The survey found that in the last 12 months, 68 percent of respondents said a company’s nonfinancial performance had played a pivotal role in their investment decisions, up from 58 percent in 2015. Sixty percent of institutional investors say that their clients are now demanding ESG information; however, 73 percent said they conduct only informal assessments or no review at all.
Fifty-nine percent said that in the absence of a direct link between ESG initiatives and business strategy to create value in the short, medium and long term they would reconsider investment. Fifty-eight percent of investors would reconsider investment following disclosure of risk or history of poor governance.

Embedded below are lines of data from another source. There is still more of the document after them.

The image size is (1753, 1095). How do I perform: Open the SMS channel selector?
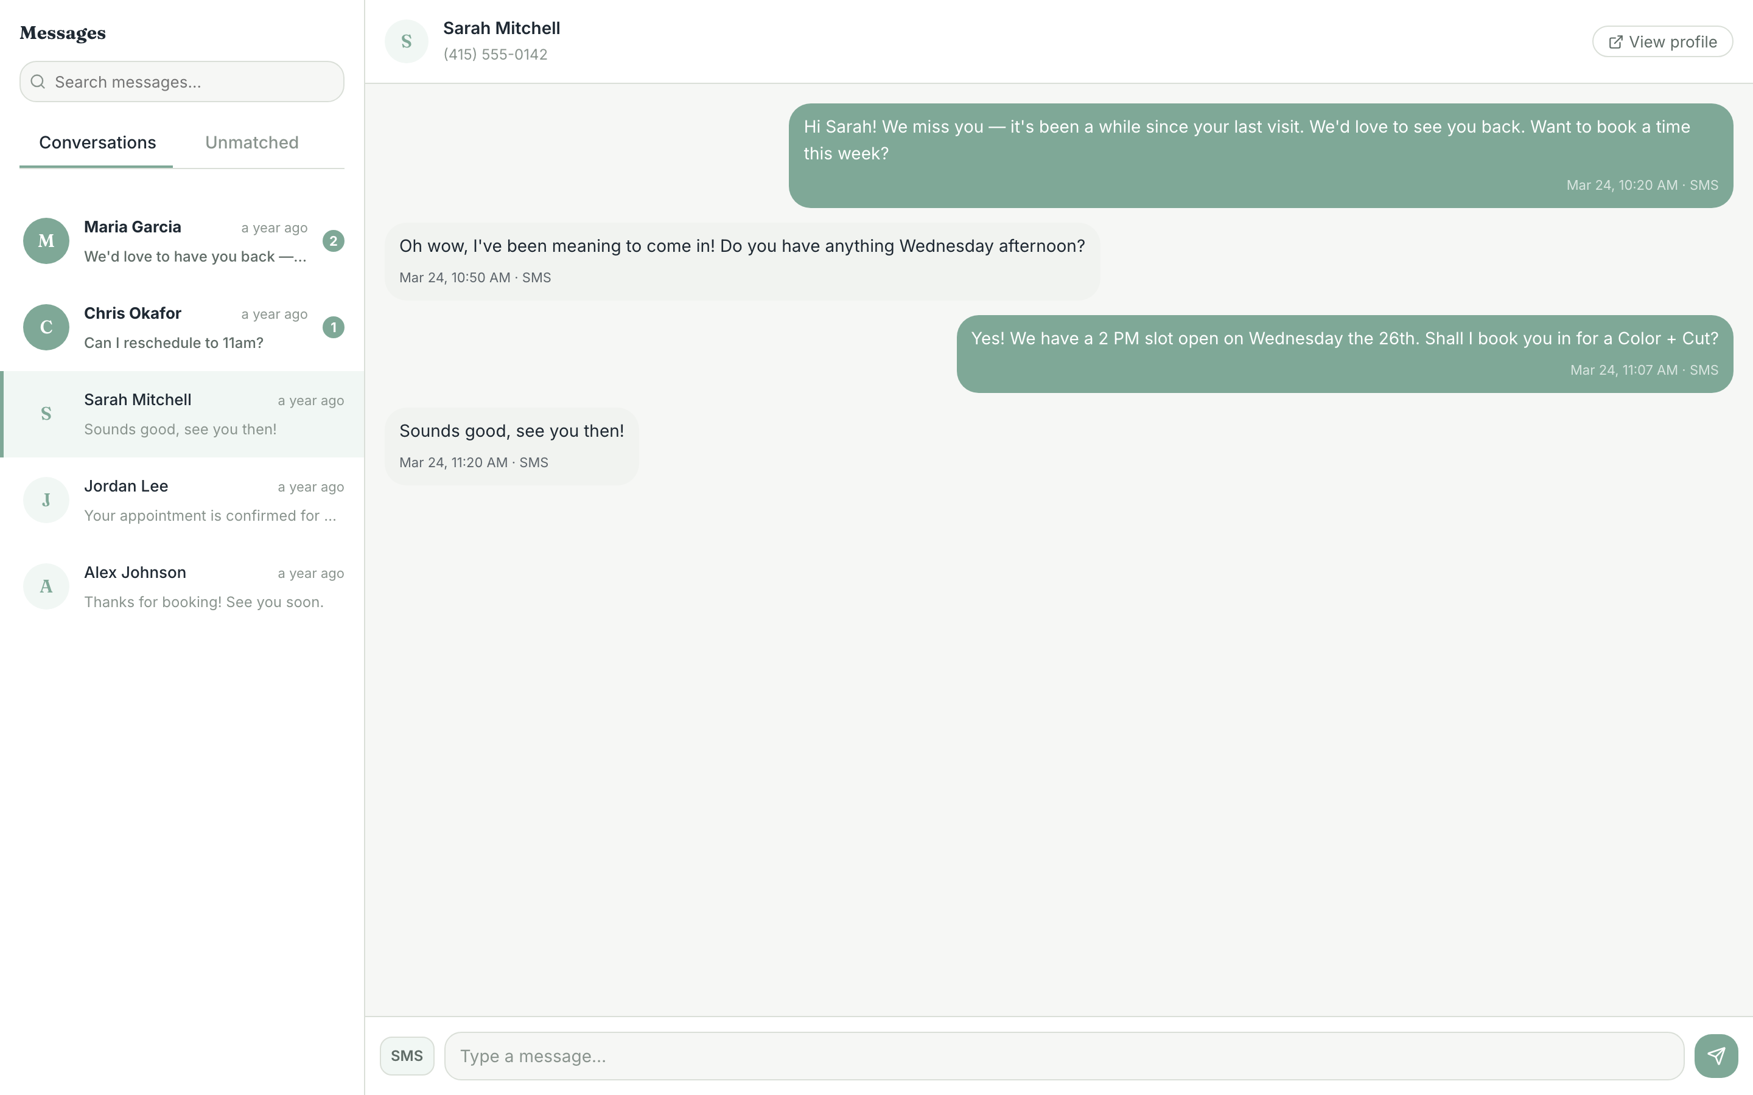[x=406, y=1055]
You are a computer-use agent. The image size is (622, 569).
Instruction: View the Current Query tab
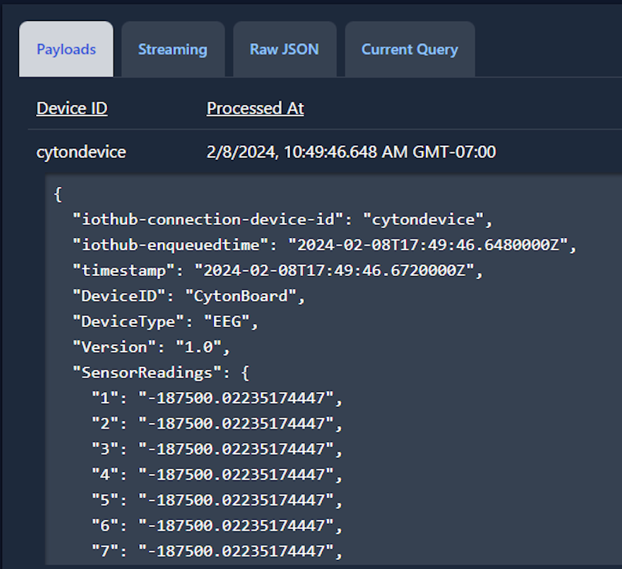410,49
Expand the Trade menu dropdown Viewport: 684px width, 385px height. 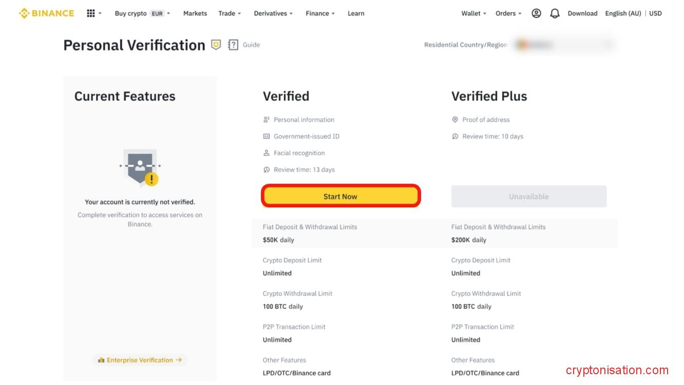pos(229,13)
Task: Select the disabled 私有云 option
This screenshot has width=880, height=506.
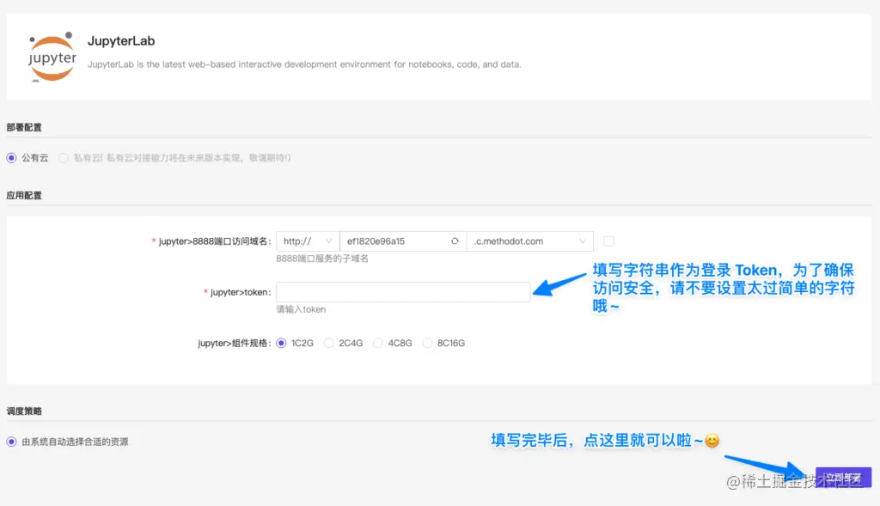Action: point(64,158)
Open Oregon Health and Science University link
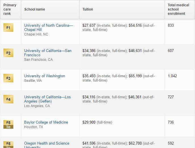 [47, 145]
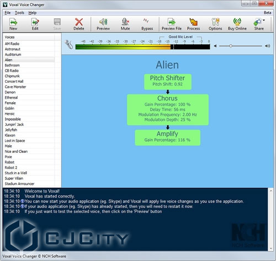The image size is (276, 261).
Task: Click the Process icon in toolbar
Action: 193,24
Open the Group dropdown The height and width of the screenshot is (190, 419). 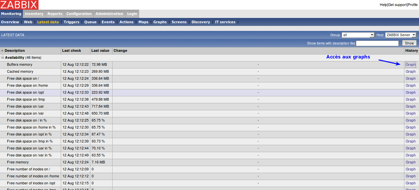(358, 35)
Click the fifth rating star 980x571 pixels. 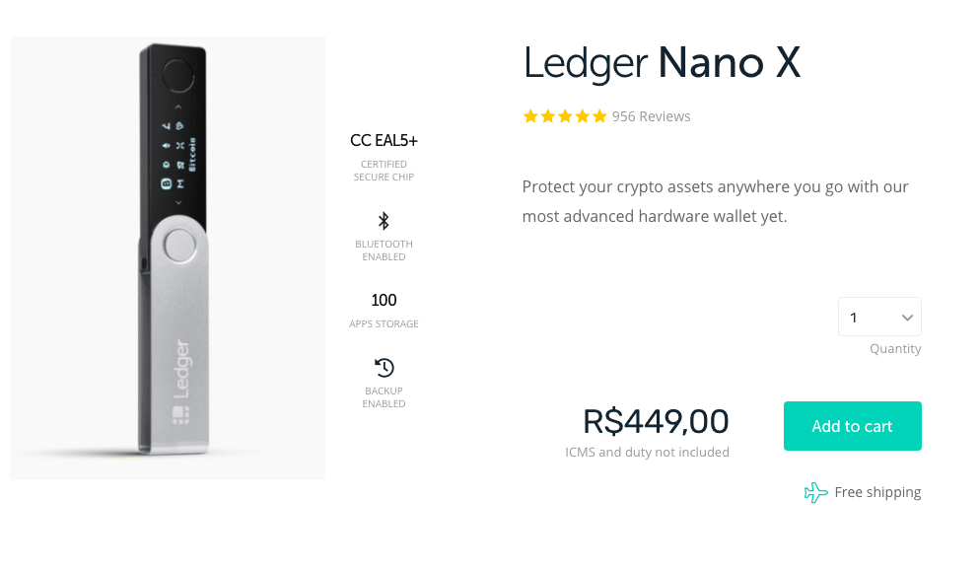pyautogui.click(x=599, y=116)
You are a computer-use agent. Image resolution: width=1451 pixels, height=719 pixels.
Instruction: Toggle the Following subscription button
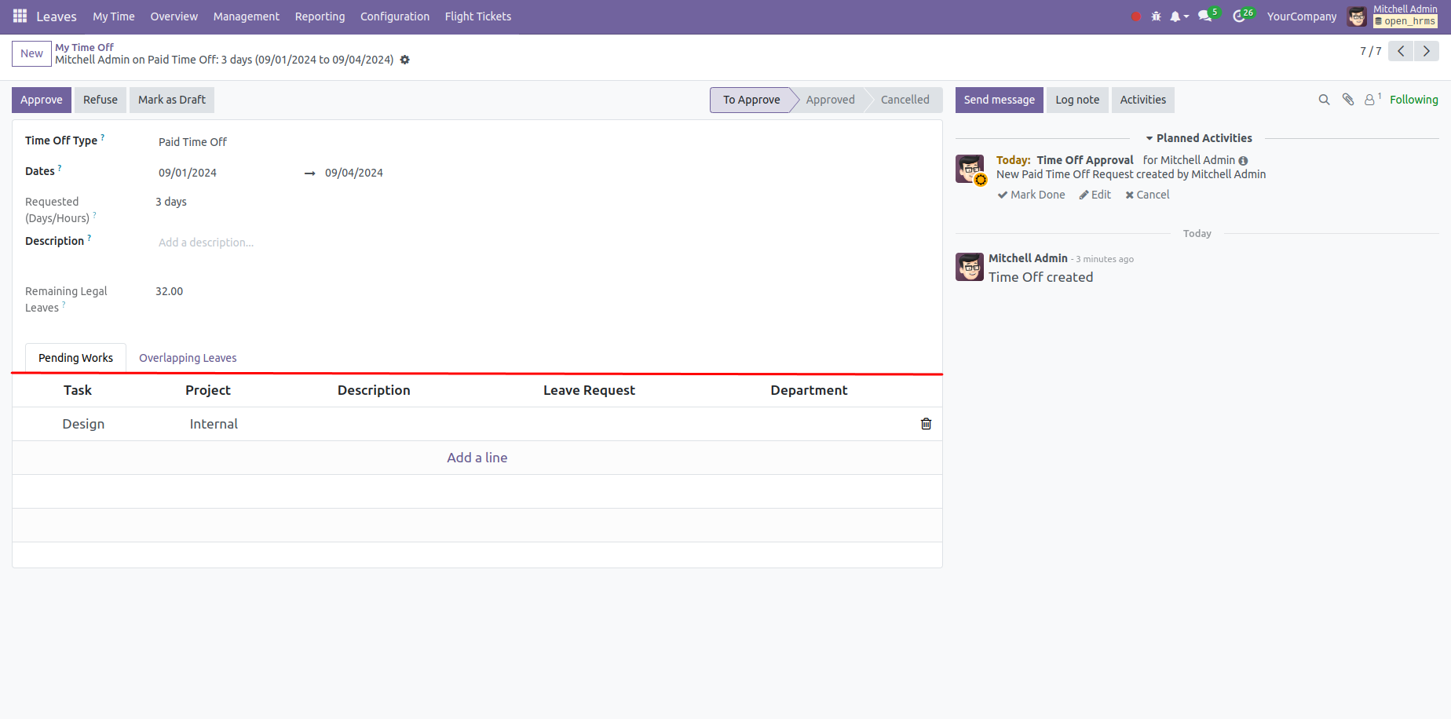[x=1413, y=100]
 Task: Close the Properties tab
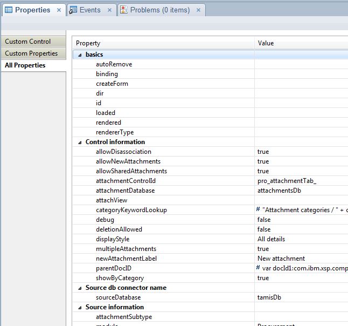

With the 2015 Paris Climate Conference and other stewardship codes being introduced, the pressure on companies from investors to report more consistent and verifiable ESG information will continue to increase. Fifty-eight percent of investors say they expect at least a moderate increase in disclosures of company climate practices and related risk management strategies, with a further 27 percent expecting dramatic improvements in this area.
“We know that climate change represents a significant economic shift following the Paris Agreement. Investors are growing impatient with companies that are not adequately disclosing how a two degree Celsius future impacts their business and how they’ll navigate the risks and opportunities,” Nelson added.
“Given there is now evidence that sustainable companies outperform their peers, investors are seeking information that provides the confidence that management and the boards of investees are thinking long term. They want board-reviewed strategies laid out each year and they want a third-party oversight. We know that in the absence of clear, consistent and verifiable data, investors are taking matters into their own hands — some are starting to underweight these companies in their portfolios.”